Look for the string "Launch" in the listing. Copy each line that has it.

=== Section Start ===

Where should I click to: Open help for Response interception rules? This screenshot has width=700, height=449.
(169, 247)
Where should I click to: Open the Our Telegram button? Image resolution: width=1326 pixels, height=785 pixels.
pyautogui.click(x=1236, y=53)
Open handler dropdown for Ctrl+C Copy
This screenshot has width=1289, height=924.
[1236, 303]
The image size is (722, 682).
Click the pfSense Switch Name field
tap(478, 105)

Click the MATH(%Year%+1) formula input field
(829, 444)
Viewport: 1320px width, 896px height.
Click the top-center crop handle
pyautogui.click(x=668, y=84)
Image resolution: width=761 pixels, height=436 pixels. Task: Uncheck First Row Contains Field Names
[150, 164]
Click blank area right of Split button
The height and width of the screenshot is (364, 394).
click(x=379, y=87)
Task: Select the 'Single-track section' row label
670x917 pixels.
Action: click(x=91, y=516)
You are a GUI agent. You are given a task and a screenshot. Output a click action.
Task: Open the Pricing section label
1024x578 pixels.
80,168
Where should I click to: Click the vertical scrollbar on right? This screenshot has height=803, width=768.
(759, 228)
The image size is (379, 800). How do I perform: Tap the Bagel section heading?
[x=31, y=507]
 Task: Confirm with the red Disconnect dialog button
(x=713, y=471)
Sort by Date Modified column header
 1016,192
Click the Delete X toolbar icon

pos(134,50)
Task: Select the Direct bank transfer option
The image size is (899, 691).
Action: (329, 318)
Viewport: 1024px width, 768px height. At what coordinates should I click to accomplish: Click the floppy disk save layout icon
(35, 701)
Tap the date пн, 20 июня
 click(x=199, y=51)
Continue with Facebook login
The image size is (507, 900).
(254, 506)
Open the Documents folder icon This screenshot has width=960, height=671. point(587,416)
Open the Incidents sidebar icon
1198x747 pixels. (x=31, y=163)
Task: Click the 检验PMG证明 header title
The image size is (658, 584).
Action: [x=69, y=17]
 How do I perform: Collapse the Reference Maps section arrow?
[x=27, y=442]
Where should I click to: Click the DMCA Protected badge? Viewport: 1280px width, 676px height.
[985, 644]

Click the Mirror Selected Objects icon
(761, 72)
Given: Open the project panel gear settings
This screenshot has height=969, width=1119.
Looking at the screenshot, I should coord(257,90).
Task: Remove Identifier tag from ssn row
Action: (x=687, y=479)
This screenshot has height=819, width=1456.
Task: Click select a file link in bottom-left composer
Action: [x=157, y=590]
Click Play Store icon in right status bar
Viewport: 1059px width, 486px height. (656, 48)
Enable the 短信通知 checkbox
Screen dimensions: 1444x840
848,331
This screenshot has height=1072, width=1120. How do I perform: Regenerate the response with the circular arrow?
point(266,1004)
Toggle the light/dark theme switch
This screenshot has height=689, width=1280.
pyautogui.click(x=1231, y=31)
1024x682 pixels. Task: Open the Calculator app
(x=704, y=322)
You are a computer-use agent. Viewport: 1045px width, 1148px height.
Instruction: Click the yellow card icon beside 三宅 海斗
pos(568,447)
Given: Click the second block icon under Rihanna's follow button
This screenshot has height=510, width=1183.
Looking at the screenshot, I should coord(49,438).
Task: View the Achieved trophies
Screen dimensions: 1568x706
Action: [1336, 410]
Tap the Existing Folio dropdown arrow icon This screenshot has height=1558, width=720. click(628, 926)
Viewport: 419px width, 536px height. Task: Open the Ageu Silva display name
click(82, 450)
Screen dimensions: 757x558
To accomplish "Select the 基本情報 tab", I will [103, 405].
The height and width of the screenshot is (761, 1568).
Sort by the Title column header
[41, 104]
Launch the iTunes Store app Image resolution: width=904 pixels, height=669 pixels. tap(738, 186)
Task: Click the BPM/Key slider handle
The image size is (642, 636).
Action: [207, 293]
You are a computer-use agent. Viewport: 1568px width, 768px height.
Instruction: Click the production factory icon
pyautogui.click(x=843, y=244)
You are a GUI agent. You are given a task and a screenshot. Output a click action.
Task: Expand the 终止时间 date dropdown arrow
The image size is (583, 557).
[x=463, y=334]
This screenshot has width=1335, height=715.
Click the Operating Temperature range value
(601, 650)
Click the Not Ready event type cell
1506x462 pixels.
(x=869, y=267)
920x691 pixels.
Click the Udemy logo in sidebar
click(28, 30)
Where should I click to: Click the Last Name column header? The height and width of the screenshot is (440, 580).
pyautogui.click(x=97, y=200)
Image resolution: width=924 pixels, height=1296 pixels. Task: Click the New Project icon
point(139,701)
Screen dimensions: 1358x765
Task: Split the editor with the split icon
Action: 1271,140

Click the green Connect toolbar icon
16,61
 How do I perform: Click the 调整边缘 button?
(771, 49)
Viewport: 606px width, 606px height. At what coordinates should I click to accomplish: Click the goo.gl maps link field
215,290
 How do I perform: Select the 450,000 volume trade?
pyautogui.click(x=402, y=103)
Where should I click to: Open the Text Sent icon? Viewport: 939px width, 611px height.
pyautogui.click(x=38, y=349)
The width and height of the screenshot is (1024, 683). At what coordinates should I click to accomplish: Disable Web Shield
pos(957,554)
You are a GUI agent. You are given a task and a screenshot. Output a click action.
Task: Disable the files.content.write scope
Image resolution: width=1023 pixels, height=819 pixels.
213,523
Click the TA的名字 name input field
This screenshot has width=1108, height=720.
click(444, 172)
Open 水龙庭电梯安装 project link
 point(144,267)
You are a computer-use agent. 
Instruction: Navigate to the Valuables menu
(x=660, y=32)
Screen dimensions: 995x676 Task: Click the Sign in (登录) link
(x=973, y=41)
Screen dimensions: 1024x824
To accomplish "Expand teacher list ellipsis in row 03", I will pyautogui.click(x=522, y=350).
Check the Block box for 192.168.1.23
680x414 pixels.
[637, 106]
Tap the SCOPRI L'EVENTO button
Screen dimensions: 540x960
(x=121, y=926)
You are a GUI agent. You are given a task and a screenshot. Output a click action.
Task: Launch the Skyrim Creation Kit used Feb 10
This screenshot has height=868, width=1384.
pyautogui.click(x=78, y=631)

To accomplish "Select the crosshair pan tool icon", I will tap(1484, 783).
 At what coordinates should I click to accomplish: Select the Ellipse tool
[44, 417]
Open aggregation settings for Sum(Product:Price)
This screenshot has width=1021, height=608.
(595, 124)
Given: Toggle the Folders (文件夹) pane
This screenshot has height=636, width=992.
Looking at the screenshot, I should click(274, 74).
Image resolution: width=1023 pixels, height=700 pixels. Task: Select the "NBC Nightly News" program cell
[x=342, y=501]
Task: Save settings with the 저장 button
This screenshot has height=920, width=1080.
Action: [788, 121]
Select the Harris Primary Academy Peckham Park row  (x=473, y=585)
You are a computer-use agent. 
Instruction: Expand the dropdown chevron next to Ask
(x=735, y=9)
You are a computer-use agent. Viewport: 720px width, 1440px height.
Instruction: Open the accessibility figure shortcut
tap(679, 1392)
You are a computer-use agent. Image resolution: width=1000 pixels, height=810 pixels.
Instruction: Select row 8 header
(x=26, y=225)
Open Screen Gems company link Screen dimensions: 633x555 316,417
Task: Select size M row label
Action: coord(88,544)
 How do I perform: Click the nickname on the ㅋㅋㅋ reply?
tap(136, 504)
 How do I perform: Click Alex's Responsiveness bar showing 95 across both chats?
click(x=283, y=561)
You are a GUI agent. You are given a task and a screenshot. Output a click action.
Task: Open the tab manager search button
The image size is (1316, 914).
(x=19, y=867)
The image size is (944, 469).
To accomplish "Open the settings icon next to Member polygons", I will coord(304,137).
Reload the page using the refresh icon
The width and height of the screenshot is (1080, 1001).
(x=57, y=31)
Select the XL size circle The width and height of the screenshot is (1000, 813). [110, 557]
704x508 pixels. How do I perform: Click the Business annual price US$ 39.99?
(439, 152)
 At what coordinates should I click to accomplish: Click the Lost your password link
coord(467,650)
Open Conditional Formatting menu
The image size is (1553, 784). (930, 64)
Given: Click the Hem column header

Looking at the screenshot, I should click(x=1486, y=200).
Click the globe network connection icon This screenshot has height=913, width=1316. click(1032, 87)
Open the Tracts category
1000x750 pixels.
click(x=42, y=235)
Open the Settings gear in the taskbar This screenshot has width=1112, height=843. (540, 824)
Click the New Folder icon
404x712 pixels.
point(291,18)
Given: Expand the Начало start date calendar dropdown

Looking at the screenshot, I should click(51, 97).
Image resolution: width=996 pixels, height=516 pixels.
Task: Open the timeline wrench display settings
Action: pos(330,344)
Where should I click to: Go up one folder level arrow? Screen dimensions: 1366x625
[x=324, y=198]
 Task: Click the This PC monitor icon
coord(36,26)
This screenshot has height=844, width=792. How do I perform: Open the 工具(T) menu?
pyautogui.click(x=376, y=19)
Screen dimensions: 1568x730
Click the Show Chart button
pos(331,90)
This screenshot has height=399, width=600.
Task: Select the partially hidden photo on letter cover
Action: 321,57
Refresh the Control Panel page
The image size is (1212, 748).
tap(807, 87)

=== Section End ===

◆ Solution to this exercise:
Launch the iTunes Store app Image resolution: width=904 pixels, height=669 pixels. tap(738, 186)
Task: Launch the Skyrim Creation Kit used Feb 10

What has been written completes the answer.